• **JOB 1**:
According to the WhatsApp design notes, what kind of encryption must all messages use?

• **SELECTED EXTRACT**:
++++++++++
Non Functional Requirement
Low Latency
- Messages should be delivered quickly with minimal delay.
Consistency
- Messages must appear in the same order they were sent.
- Chat history should stay the same across all devices.
Availability
- The system should always be accessible.
- In some cases, availability may be sacrificed to maintain consistency.
Security
- All messages must use end-to-end encryption.
- Only the sender and receiver can read the content, not even WhatsApp.
Scalability
- The system must handle a growing number of users.
- It should support billions of messages per day.
Resource estimation
WhatsApp is the world’s most widely used messaging app.
It has over 2 billion users globally.
Users exchange more than 100 billion messages per day.
Storage estimation
- 100 billion message, lets consider 90 billion text, 5 billion image, 5 billion video shared every day
- Let say average message size is 50 char which is 50*2 = 100 Bytes
- 100 bytes * 100 billion = 10 TB (remember 1 billion * 1 KB = 1 TB)
- Image average size is 2 Mb: 2 Mb * 5 Billion = 10 PB ( 1 MB * 1 Billion = 1 PB)
- Image average size 100 Mb: 100 MB * 5 Billion = 500 PB ( 1 MB * 1 Billion = 1 PB)
- Total Storage ~ 511 PB
Bandwidth Estimation
- 100 billion message, let say shared to 2 people minimum
- 200 billion query / day
- 200 Billion / 86400 = 2300K QFPS (1 Billion req /day = 11.5K QPS)
- Standard Server capacity is 64 K QFPS typically 32-core CPU, 128 GB RAM, NVMe SSDs, 10 Gbps network, plus caching and load balancing.
- No of Server = 2300 / 64 = 35 Server
API Design
sendMessage(message_ID, sender_ID, receiver_ID, type, text=none, media_object=none, document=none)
getMessage(user_Id)
uploadFile(file_type, file)
downloadFile(user_id, file_id)
High-level Design

Detailed Design
What’s missing from the high-level design?
- How do clients and servers create a communication channel?
- How can the design scale to billions of users?
- Where and how is user data stored?
- How do we identify the correct receiver for a message?
Let’s dive into the high-level design and examine each component in detail.
++++++++++
• **GIVEN ENTRIES**:

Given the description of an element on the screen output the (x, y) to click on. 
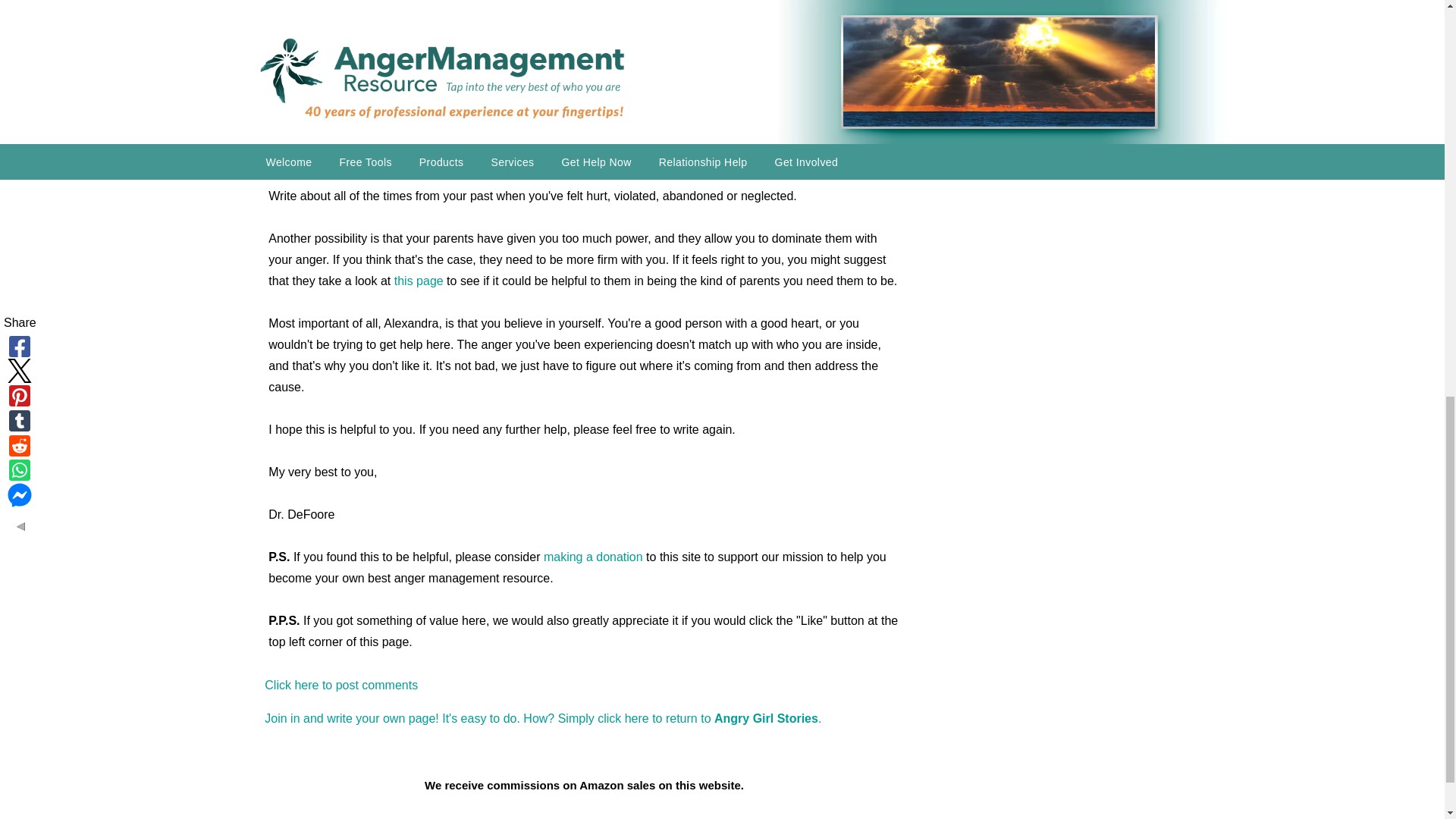
Here is a page (579, 121)
Click here to post comments (340, 684)
this page (419, 280)
making a donation (593, 556)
++++++++++
• **JOB 2**:
Reproduce the records verbatim, starting at the line that contains "Here is a page (579, 121)" and ending at the end of the records.

• **EXERCISE ANSWER 1**:
End-to-end encryption.

• **EXERCISE ANSWER 2**:
Here is a page (579, 121)
Click here to post comments (340, 684)
this page (419, 280)
making a donation (593, 556)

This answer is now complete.